Why Would You Want to Borrow Crypto?

One of the reasons to borrow crypto is to carry out arbitrage trading. That is spotting a difference in prices of certain crypto in various exchanges and capitalizing on it. But the price differences usually tend to be small, so you will need a lot of crypto to make a decent profit.

That is where Aave flash loans can be useful. This loan type enables people to borrow crypto without collateral in order to purchase a digital asset. Then, after you sell it, you can use the same transaction to return the original loan amount while you keep the profit.

How Liquidity Pools Work

Aave has created various liquidity pools for people to deposit cryptocurrencies, which then become the funds that the platform can lend out. Locking your crypto in one of those pools makes you a liquidity provider.
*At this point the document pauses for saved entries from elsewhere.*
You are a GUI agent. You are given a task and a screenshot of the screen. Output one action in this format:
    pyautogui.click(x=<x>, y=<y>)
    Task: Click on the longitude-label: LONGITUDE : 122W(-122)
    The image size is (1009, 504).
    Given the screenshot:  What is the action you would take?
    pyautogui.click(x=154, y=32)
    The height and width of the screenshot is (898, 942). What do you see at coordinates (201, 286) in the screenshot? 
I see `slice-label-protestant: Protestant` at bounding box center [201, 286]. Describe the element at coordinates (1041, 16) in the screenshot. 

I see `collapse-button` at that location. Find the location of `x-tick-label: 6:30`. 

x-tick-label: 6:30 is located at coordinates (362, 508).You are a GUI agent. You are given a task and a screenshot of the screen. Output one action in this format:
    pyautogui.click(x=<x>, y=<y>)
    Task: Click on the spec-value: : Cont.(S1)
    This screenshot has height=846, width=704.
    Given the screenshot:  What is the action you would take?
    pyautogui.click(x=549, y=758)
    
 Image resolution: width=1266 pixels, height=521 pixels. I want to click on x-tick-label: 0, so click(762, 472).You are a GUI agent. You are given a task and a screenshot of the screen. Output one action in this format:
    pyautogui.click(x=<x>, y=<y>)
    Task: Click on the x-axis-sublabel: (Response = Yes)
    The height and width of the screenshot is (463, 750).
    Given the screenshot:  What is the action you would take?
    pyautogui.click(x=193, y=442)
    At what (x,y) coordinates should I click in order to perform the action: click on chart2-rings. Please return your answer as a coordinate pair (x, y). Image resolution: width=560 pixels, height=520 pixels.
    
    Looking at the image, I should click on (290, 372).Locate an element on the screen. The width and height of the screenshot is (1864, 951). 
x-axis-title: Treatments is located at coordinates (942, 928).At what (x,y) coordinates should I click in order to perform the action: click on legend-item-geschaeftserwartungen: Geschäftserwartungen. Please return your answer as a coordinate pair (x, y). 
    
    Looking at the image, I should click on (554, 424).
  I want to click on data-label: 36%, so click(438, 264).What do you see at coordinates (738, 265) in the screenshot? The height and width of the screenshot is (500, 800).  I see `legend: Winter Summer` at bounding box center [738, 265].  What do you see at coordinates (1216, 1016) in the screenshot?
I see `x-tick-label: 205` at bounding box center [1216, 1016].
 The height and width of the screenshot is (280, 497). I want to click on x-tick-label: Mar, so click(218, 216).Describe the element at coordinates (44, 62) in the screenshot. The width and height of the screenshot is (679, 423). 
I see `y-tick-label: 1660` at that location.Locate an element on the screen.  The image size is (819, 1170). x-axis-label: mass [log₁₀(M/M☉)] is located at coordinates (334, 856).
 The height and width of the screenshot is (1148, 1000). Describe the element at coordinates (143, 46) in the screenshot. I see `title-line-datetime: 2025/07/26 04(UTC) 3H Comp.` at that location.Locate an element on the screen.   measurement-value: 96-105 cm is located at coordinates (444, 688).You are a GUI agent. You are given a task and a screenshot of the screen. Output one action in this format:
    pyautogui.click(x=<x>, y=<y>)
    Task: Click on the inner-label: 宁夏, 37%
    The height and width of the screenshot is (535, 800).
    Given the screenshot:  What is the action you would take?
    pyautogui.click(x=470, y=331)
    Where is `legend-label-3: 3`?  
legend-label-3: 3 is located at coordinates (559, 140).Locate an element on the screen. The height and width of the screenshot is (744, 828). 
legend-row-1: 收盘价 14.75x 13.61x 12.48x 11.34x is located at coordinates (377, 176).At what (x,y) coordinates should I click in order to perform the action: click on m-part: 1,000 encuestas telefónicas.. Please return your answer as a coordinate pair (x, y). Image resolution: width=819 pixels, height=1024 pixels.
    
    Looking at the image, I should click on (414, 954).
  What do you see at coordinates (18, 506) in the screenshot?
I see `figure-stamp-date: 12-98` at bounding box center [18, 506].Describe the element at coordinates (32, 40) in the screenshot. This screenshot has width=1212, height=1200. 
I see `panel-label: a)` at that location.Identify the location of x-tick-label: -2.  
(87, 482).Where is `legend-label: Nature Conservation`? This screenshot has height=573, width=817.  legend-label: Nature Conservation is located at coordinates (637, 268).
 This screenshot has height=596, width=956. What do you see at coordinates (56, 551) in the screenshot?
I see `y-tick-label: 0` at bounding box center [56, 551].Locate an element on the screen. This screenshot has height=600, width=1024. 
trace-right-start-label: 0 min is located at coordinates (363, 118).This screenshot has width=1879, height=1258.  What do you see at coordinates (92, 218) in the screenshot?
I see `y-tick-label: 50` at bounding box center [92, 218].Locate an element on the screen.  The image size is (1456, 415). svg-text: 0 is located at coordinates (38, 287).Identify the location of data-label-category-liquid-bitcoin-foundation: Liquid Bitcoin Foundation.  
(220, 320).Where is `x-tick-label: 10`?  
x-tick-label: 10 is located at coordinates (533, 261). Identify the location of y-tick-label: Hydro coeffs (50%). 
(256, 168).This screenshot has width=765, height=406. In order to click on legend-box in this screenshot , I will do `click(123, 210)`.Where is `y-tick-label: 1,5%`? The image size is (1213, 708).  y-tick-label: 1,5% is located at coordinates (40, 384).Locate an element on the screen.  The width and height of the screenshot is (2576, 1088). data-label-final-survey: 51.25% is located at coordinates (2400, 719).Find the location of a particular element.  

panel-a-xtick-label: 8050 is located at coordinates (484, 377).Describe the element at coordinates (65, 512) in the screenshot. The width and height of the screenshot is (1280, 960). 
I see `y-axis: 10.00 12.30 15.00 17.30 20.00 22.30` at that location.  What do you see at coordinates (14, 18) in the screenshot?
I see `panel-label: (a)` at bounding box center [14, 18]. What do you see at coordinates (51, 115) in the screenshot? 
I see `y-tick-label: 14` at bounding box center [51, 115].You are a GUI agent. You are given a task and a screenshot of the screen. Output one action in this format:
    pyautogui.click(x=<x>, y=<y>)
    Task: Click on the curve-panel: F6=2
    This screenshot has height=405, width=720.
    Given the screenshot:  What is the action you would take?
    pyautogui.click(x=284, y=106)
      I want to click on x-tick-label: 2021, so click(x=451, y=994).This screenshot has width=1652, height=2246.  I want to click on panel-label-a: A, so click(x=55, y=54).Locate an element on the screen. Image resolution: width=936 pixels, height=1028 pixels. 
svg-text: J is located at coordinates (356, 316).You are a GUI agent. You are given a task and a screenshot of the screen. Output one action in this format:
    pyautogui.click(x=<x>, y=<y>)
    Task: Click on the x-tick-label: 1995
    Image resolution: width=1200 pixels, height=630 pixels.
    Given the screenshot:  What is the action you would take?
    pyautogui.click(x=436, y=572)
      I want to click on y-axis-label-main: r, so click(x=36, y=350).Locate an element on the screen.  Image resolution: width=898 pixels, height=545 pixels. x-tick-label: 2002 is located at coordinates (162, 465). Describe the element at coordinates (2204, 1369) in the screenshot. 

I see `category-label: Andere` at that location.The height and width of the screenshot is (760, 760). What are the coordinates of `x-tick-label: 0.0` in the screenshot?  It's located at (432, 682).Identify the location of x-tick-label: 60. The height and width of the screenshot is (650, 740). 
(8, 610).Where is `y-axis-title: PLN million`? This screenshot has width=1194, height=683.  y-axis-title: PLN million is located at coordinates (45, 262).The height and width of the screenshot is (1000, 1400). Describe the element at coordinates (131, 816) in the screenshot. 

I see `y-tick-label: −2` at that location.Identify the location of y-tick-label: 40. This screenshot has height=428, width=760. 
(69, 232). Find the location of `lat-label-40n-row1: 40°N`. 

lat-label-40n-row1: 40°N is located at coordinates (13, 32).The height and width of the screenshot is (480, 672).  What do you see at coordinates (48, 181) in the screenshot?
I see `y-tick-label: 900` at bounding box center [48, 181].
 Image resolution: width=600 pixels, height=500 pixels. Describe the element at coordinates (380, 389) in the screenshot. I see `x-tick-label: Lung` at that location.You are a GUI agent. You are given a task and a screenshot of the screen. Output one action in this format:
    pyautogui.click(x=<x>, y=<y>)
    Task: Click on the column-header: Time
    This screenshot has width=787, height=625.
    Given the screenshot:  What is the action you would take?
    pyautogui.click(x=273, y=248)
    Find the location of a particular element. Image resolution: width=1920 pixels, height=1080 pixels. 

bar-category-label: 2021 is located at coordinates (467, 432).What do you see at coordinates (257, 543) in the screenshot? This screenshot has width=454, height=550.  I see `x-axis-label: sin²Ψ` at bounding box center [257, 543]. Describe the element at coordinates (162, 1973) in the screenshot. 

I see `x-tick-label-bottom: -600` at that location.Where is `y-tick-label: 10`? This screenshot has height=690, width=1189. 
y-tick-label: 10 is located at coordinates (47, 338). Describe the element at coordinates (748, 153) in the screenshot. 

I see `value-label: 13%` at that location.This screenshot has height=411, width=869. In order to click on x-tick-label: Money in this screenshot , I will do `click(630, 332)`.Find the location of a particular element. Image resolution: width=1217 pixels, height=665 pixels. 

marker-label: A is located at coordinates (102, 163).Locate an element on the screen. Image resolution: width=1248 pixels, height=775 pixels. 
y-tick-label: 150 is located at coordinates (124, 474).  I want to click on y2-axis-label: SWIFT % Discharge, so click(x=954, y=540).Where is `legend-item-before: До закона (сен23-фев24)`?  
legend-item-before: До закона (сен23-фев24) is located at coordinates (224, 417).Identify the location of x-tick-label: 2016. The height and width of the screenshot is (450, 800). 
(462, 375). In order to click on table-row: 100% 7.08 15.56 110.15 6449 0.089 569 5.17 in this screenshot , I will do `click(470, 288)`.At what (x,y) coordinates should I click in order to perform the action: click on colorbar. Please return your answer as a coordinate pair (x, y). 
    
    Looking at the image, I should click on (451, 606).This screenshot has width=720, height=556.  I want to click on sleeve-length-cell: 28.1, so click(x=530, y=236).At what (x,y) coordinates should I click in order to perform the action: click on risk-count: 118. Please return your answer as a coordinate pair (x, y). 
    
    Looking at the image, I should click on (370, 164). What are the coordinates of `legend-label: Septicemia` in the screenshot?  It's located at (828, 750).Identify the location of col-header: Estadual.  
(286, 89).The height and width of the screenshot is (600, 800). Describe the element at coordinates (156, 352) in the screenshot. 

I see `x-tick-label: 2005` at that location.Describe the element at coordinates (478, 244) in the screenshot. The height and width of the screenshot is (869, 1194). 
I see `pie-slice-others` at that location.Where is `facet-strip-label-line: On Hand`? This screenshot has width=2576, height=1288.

Therefore, when a borrower repays their loan, you will receive a portion of the interest.

Why Doesn’t Everybody Do it?

There are several reasons. First of all, you have to transfer crypto into Aave to start using the protocol. And considering the high transaction cost on the Ethereum network, some crypto users are hesitant to transfer small amounts.

Second, the liquidation risk discourages many from borrowing loans. Immediately Aave dictates that your collateral is lower than the loan amount, it gets liquidated to ensure that other people can still access loans.

What’s the Use of the AAVE Token?

AAVE tokens govern the lending protocol. The token holders have the power to vote on various proposals regarding Aave.

AAVE holders can also use their tokens as collateral and usually get a discount on borrowing fees.

AAVE is one of the biggest DeFi tokens by market cap and can be traded on several crypto exchanges, including Huobi Global and Binance.